The intestine is a specialized environment in which immune cells must defend the body against pathogens while ignoring beneficial commensal bacteria. Specialized epithelial cells known as microfold (M) cells can sample luminal antigens and pass them to dendritic cells (DCs). Other studies have shown that DCs can directly sample luminal antigens. Now, Hans-Christian Reinecker and colleagues describe a network of myeloid-derived CX3C-chemokine receptor 1 (CX3CR1)+ DCs in the lamina propria that can also directly sample luminal antigens.

To study phagocytic cells in the intestine, the authors used mice in which one or both copies of the gene encoding CX3CR1 — the product of which binds the transmembrane chemokine CX3C-chemokine ligand 1 (CX3CL1) expressed by intestinal epithelial and endothelial cells — were replaced with a gene encoding green fluorescent protein (GFP). Heterozygous mice (Cx3cr1GFP/+) express both GFP and the chemokine receptor, whereas homozygous mice (Cx3cr1GFP/GFP) express only GFP. GFP+ monocytic cells were observed in the lamina propria, mesenteric lymph nodes and Peyer's patches. GFP+ lamina-propria DCs expressed CD11c and CD11b, as well as MHC class II and the co-stimulatory molecules CD80 and CD86.

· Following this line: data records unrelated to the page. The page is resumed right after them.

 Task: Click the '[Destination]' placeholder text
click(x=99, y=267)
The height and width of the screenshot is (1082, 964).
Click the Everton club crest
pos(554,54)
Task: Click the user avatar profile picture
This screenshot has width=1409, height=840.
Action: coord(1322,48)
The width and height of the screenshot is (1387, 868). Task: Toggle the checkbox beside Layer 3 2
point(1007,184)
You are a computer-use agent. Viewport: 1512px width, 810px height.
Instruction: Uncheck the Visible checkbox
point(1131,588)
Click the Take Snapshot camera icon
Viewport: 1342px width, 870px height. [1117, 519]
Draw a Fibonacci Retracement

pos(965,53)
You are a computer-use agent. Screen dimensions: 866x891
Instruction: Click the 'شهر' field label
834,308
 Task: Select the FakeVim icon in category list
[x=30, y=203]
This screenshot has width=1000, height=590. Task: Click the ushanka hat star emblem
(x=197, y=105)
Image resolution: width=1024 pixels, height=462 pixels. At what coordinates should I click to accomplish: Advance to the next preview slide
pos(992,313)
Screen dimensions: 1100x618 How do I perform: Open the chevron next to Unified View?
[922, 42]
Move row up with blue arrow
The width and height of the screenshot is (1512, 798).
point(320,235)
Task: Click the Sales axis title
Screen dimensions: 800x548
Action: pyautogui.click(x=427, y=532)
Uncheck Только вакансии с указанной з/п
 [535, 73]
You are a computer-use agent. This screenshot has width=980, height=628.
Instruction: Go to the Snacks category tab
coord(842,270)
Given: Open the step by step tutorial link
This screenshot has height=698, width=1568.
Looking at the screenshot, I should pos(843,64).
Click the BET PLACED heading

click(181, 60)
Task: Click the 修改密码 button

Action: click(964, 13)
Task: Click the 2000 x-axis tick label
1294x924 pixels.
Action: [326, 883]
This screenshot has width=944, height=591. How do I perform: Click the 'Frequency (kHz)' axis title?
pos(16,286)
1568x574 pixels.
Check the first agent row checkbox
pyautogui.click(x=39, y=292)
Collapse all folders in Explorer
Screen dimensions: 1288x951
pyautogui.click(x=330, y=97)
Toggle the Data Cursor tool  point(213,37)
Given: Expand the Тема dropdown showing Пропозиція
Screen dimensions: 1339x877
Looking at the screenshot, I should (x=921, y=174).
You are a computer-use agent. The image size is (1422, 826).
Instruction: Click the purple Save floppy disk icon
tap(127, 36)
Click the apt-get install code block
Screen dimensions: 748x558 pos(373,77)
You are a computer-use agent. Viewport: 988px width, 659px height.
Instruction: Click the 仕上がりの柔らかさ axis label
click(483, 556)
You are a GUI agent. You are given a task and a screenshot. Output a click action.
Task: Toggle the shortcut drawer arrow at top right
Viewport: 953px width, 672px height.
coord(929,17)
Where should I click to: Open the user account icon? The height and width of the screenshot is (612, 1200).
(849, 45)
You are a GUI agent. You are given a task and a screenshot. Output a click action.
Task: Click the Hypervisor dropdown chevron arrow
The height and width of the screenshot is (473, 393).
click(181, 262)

The authors used confocal microscopy to look at the distribution of intestinal DCs and their interactions with epithelial cells. In the terminal ileum of Cx3cr1GFP/+ mice, lamina-propria DCs extended dendrites into the intestinal lumen. By contrast, in Cx3cr1GFP/GFP mice, dendrites could form in the lamina-propria layer but did not extend into the intestinal lumen, indicating that transepithelial dendrite formation is a CX3CR1-dependent process. Three-dimensional tissue reconstructions based on confocal images showed that the dendrites that extended into the lumen ended in mono- or multi-globular structures. The authors then examined the role of CX3CR1+ DCs in the sampling of the commensal microflora and during infection with the pathogenic bacterium Salmonella typhimurium. Cx3cr1GFP/GFP mice were more susceptible to infection than heterozygous mice, probably as a result of impaired bacterial sampling and lack of transepithelial dendrites.

This study describes a network of lamina-propria DCs that can directly sample luminal antigens using a mechanism distinct from that involving M cells. It remains to be determined which antigen-uptake receptors are expressed at the terminal dendrite structures and whether commensal bacteria can be distinguished from pathogens, but the authors suggest that it might be possible to target these structures to engage intestinal DCs, which could be useful for vaccine development.